Knowing whether you have a BRCA gene mutation helps you better understand your cancer risk. The test can also provide your family with information that affects their health. There are also more comprehensive genetic testing panels available with several genes analyzed in addition to BRCA1/BRCA2. Your genetic counselor can help guide you to which type of test is most appropriate in your case.
What are the risks of BRCA testing?
The test itself has very little risk. It’s a simple blood draw. In some cases, your healthcare provider might test a saliva sample.
Results and Follow-Up
When should I know the results of the BRCA testing?
In most cases, you should have results in a few weeks. Some labs can speed results for people who’ve already been diagnosed with cancer and need results to help make treatment decisions. Ask your healthcare provider when you can expect your results.
What does it mean if the results are positive?
Testing positive for a BRCA mutation significantly increases your risk of cancer. But it doesn’t mean you’ll definitely get cancer. Knowing that you have a BRCA gene mutation enables you to take positive steps to prevent cancer. It also helps your family members to better understand their own risks.
Talk to your healthcare provider and genetic counselor about whether your relatives should be tested. Your counselor and healthcare provider can also explain preventive measures you might want to take. Possible steps include:
- More frequent cancer screenings (such as mammograms).
- Additional screening techniques (such as breast MRI).
- Limited use of birth control pills, which may reduce your risk of ovarian cancer but can raise the risk of breast cancer in some people.
- Use of cancer-preventing medications, such as tamoxifen.

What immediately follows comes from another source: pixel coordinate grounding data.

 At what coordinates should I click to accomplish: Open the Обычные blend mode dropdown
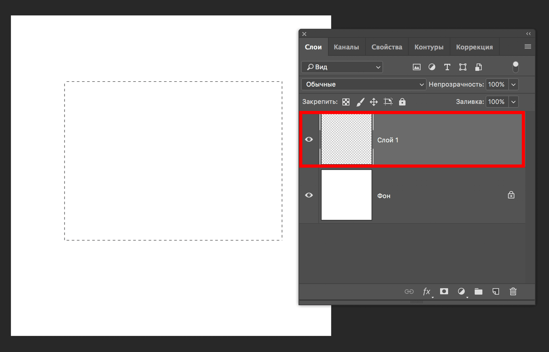364,84
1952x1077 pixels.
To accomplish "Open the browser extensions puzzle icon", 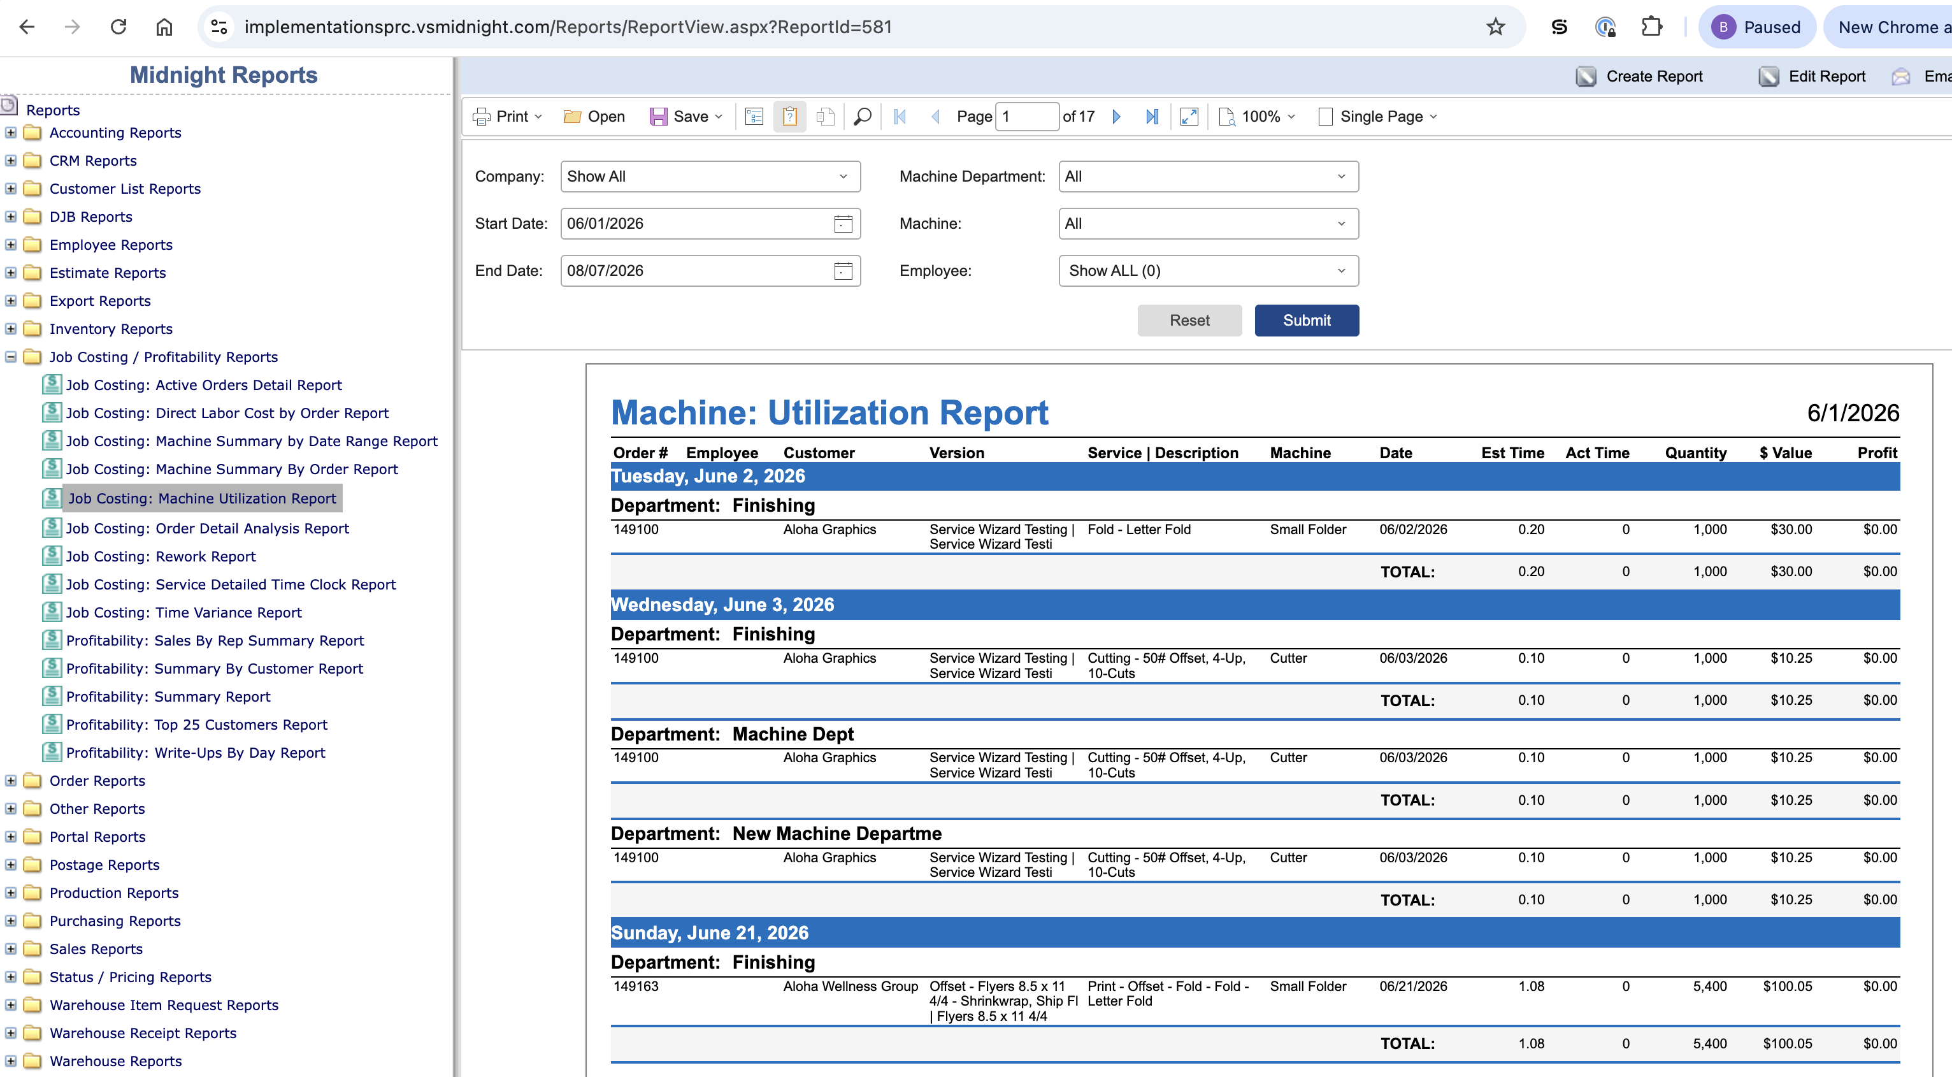I will [x=1651, y=27].
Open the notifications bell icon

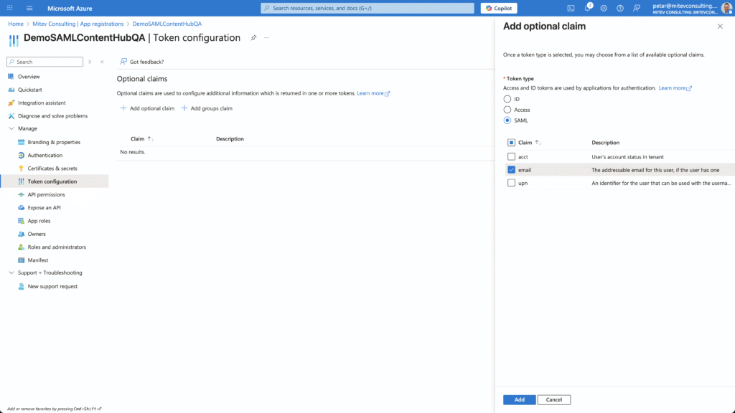(x=587, y=9)
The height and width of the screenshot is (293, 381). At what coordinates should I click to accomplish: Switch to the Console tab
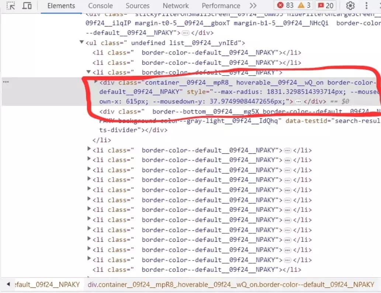pyautogui.click(x=100, y=6)
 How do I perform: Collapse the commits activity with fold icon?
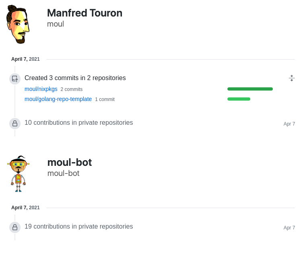point(292,78)
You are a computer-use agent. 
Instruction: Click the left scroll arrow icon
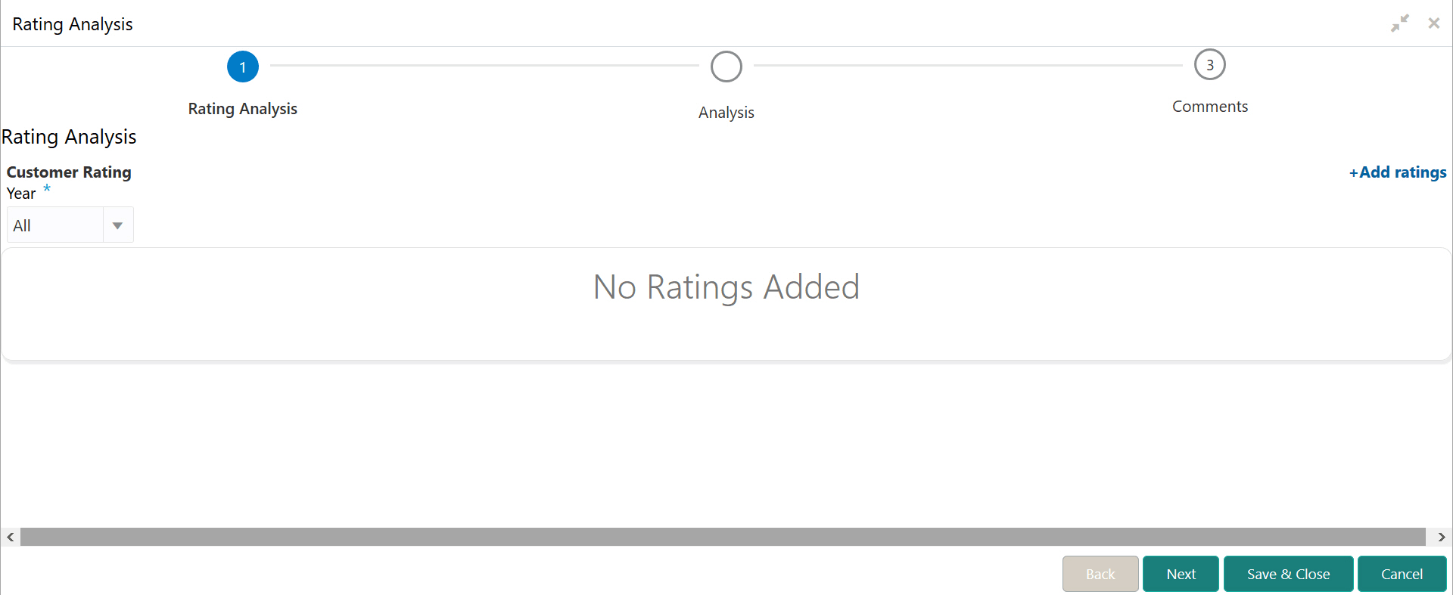(10, 537)
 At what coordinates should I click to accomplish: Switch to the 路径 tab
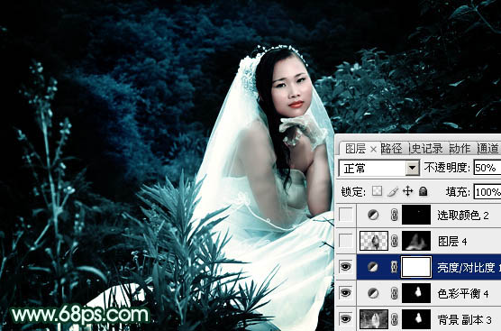392,149
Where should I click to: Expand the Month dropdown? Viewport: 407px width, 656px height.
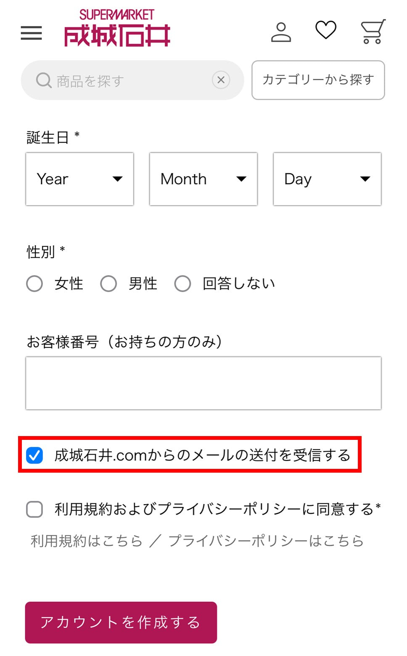pos(204,179)
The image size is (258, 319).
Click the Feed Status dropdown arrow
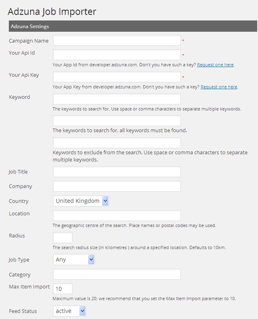tap(82, 311)
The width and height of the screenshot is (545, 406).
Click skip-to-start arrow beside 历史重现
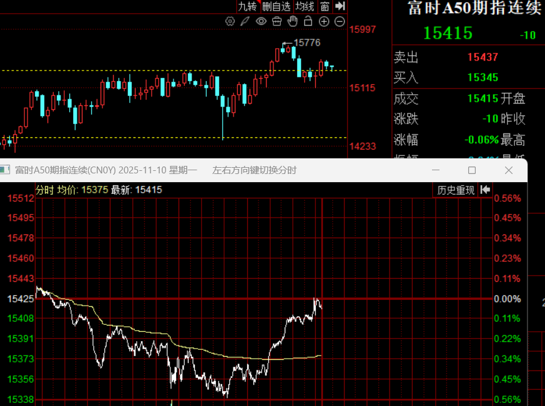click(x=485, y=190)
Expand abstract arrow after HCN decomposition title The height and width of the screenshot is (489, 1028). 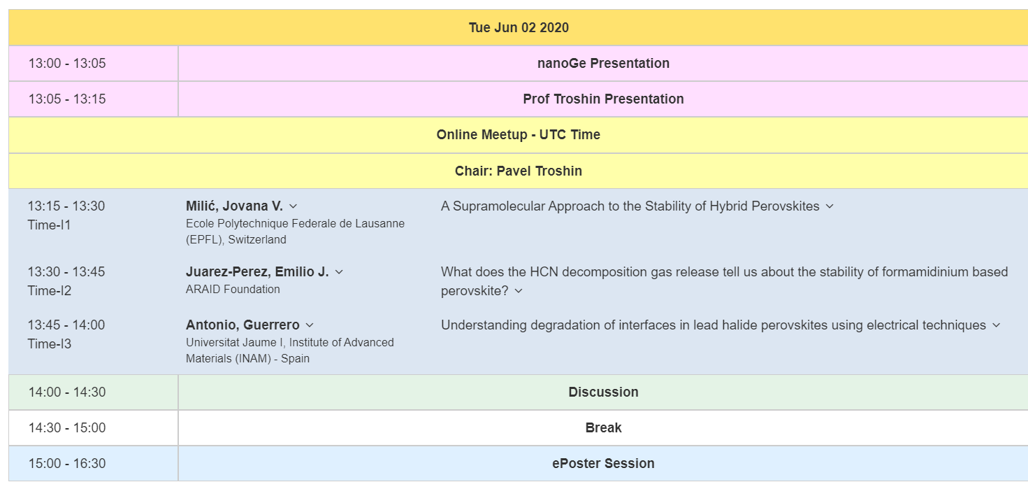point(519,291)
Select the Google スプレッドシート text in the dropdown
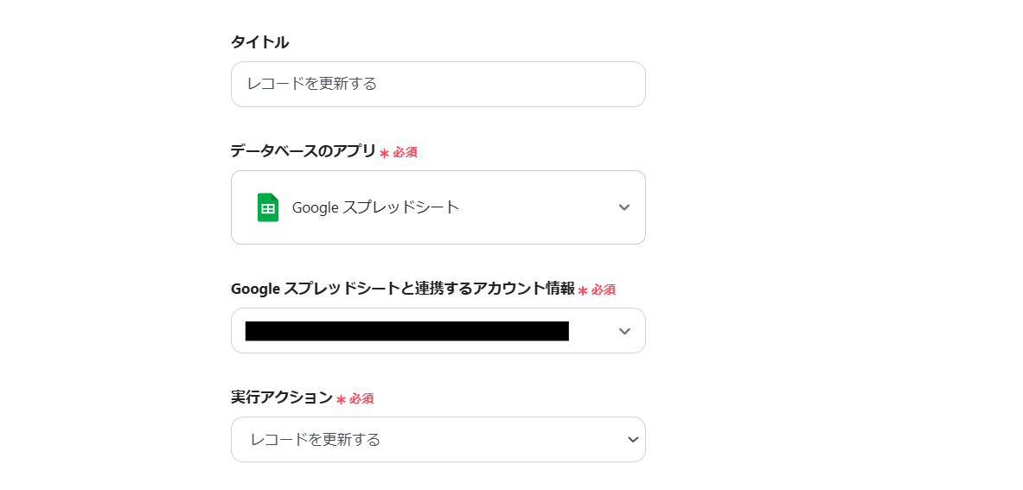The image size is (1023, 490). click(x=375, y=207)
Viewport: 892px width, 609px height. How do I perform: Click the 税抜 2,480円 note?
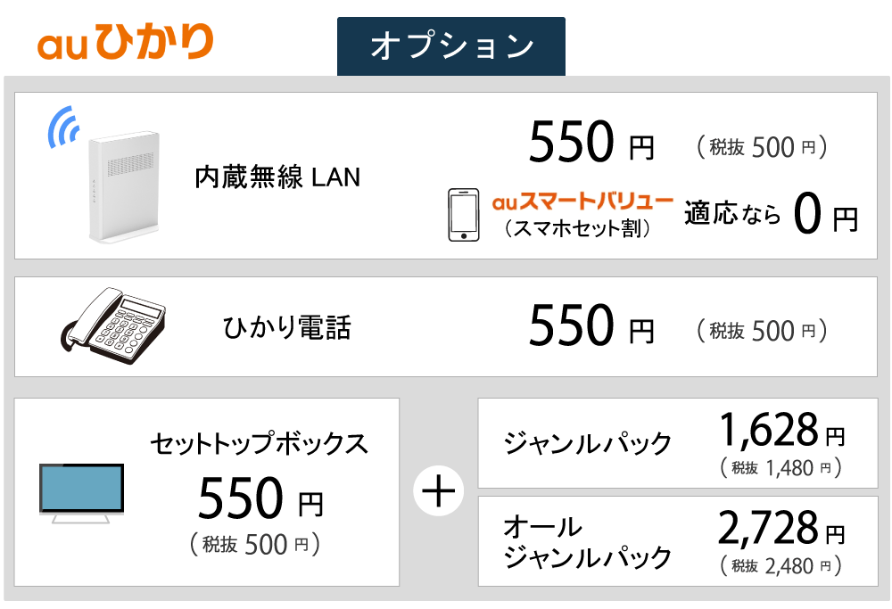[x=781, y=566]
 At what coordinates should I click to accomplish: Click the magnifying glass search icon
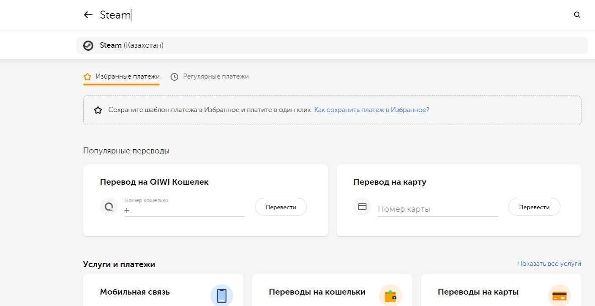tap(577, 15)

- Preventive surgery, such as a prophylactic (preventive) mastectomy to remove healthy breast tissue before cancer can develop, and prophylactic removal of ovaries and fallopian tubes to reduce the risk of developing ovarian cancer.
What does it mean if the results are negative?
A negative result means you don’t have a BRCA mutation. It also means your children won’t inherit a BRCA mutation from you.
A negative BRCA test doesn’t guarantee you won’t get cancer. It means your risk is likely the same as the general population. Knowing your results can help your care team plan your treatment if you ever receive a cancer diagnosis.
If your test is negative, but you have one or more family members diagnosed with breast cancer before age 50, the implications are less clear. It may mean your family has a different gene mutation that increases cancer risk. Your genetic counselor can help you understand these results and decide if you need any further testing.
What does it mean if the results are uncertain?
It’s possible to get inconclusive results, which may require further testing. Your test may show that you have a change in the BRCA1 or BRCA2 gene, but not a mutation known to be associated with increased breast cancer risk.
This result is a variant of unknown significance (VUS). Your genetic counselor can explain these results and help you decide if you — or other family members — should have further genetic testing.
What questions should I ask my healthcare team?
- Which other members of my family should also get BRCA testing?
- If my test is positive, does that mean my children also have the gene mutation?
- How does my test result affect breast cancer screening, as well as screening for other types of cancer?
- If my test is positive, are there any steps I should consider to reduce my risk of developing certain types of cancer?
- Can the type of testing I had also find other gene mutations?
A note from Cleveland Clinic
BRCA testing looks for abnormal changes in the BRCA1 and BRCA2 genes. A positive test result means you have a higher-than-average risk of developing breast, ovarian and other cancers. Knowing you have a BRCA gene mutation also means you can take steps to lower your risk and help prevent cancer.